Records for this exercise ->
● ● ● ●
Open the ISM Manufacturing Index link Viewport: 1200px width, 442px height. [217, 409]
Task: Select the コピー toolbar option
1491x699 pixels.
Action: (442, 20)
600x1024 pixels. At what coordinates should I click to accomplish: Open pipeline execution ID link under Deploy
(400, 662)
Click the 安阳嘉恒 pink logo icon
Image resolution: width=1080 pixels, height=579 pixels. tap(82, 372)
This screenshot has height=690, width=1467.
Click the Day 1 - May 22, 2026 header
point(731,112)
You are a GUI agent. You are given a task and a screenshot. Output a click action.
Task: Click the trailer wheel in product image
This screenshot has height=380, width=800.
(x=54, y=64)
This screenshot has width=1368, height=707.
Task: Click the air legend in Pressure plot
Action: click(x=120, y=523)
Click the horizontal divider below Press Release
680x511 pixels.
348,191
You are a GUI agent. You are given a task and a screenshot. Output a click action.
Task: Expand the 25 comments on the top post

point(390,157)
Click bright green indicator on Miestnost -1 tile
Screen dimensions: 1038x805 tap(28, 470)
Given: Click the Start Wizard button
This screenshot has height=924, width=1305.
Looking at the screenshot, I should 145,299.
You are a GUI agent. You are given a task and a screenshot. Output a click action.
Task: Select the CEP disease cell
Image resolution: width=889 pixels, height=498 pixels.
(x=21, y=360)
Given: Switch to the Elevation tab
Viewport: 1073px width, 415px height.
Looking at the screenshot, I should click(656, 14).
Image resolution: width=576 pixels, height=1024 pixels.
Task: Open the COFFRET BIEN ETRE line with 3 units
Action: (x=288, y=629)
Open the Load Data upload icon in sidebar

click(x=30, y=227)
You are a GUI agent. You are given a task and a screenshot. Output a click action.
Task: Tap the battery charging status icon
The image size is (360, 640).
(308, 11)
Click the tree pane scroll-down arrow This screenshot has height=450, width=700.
● ● ● ●
What to produce -> Print the entries again so that each one matches exactly.

Response below ->
Open the ISM Manufacturing Index link Viewport: 1200px width, 442px height. [217, 409]
Task: Select the コピー toolbar option
1491x699 pixels.
Action: (442, 20)
600x1024 pixels. At what coordinates should I click to accomplish: Open pipeline execution ID link under Deploy
(400, 662)
Click the 安阳嘉恒 pink logo icon
Image resolution: width=1080 pixels, height=579 pixels. tap(82, 372)
This screenshot has height=690, width=1467.
Click the Day 1 - May 22, 2026 header
point(731,112)
You are a GUI agent. You are given a task and a screenshot. Output a click action.
Task: Click the trailer wheel in product image
This screenshot has height=380, width=800.
(x=54, y=64)
This screenshot has width=1368, height=707.
Task: Click the air legend in Pressure plot
Action: click(x=120, y=523)
Click the horizontal divider below Press Release
680x511 pixels.
348,191
You are a GUI agent. You are given a task and a screenshot. Output a click action.
Task: Expand the 25 comments on the top post

point(390,157)
Click bright green indicator on Miestnost -1 tile
Screen dimensions: 1038x805 tap(28, 470)
Given: Click the Start Wizard button
This screenshot has height=924, width=1305.
Looking at the screenshot, I should 145,299.
You are a GUI agent. You are given a task and a screenshot. Output a click action.
Task: Select the CEP disease cell
Image resolution: width=889 pixels, height=498 pixels.
(x=21, y=360)
Given: Switch to the Elevation tab
Viewport: 1073px width, 415px height.
Looking at the screenshot, I should click(656, 14).
Image resolution: width=576 pixels, height=1024 pixels.
Task: Open the COFFRET BIEN ETRE line with 3 units
Action: (x=288, y=629)
Open the Load Data upload icon in sidebar

click(x=30, y=227)
You are a GUI agent. You are given a task and a screenshot. Output a click action.
Task: Tap the battery charging status icon
The image size is (360, 640).
(308, 11)
Click the tree pane scroll-down arrow This screenshot has height=450, width=700.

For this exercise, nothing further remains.